:: WHAT TO WORK ON ::
Could you write out, exactly and with no pictures, every line from the one containing "Open the Print menu" through the last line of the entries?

(Collected data)
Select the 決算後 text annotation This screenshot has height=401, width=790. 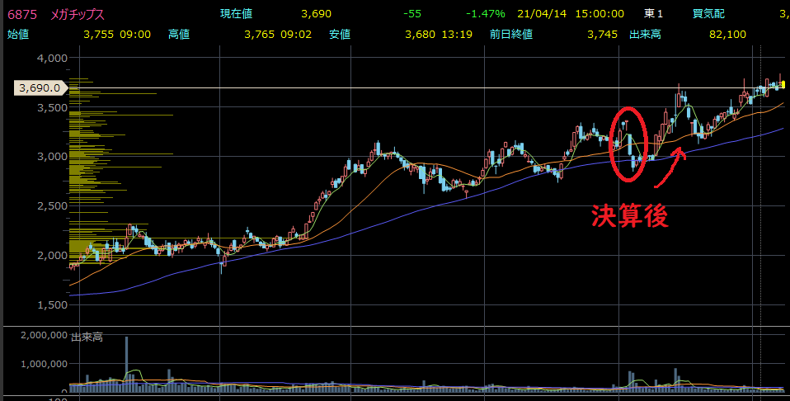tap(630, 215)
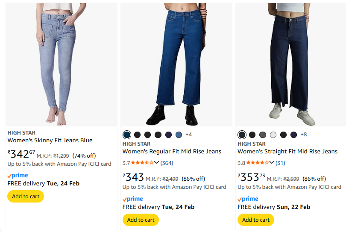Screen dimensions: 346x232
Task: Click the Prime logo under Straight Fit Jeans
Action: click(248, 199)
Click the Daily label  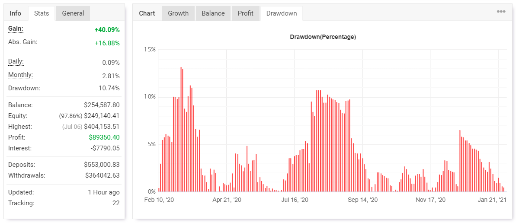point(16,61)
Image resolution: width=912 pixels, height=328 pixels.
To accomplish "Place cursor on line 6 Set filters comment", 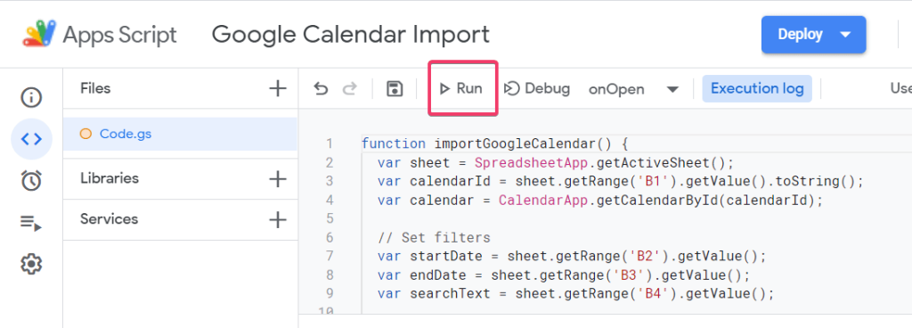I will 434,237.
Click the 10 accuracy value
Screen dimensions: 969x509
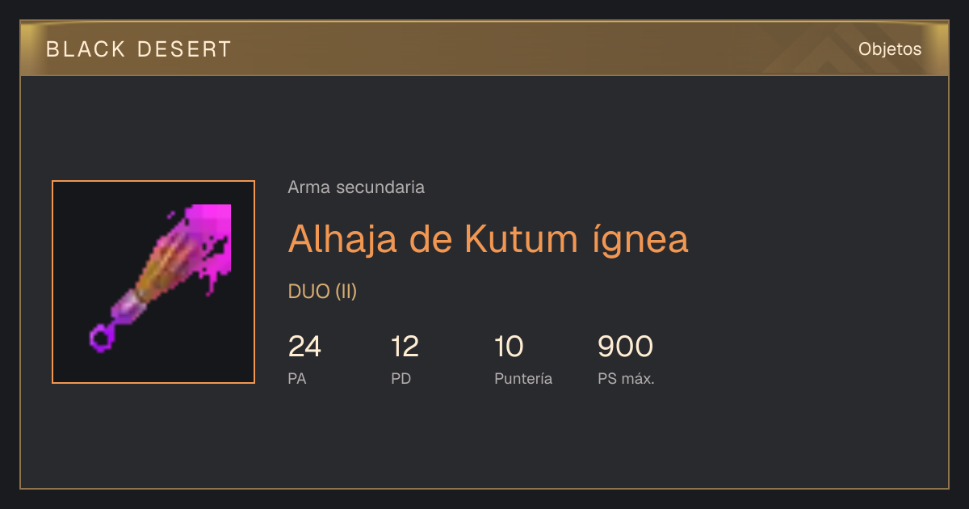(x=509, y=347)
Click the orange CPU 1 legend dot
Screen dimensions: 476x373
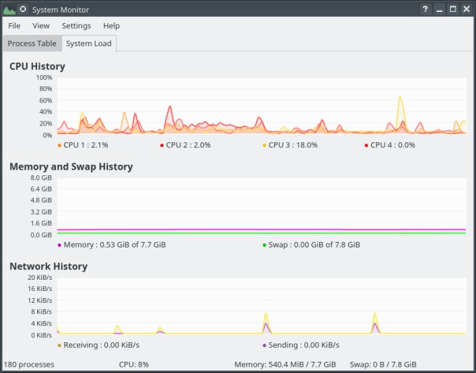tap(60, 145)
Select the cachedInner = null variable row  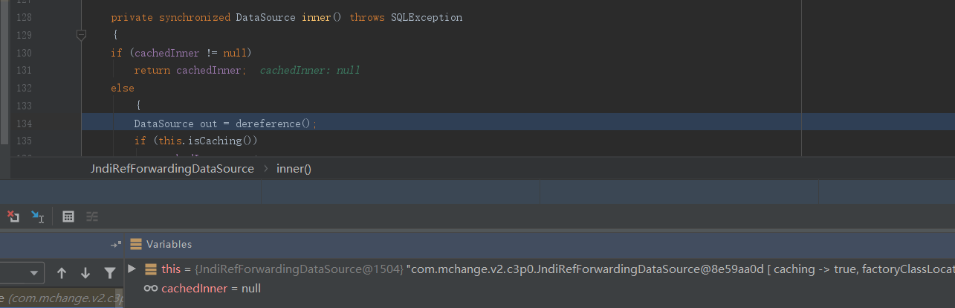point(211,288)
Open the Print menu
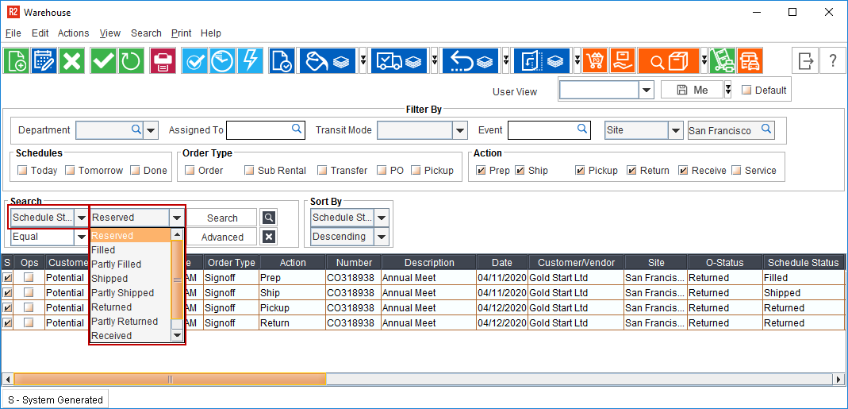 click(x=181, y=33)
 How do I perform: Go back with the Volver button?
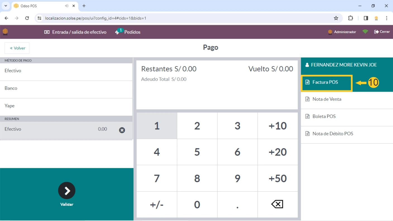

:: RESULT OF THIS EXERCISE ::
Open the Print menu
 click(x=181, y=33)
 How do I perform: Go back with the Volver button?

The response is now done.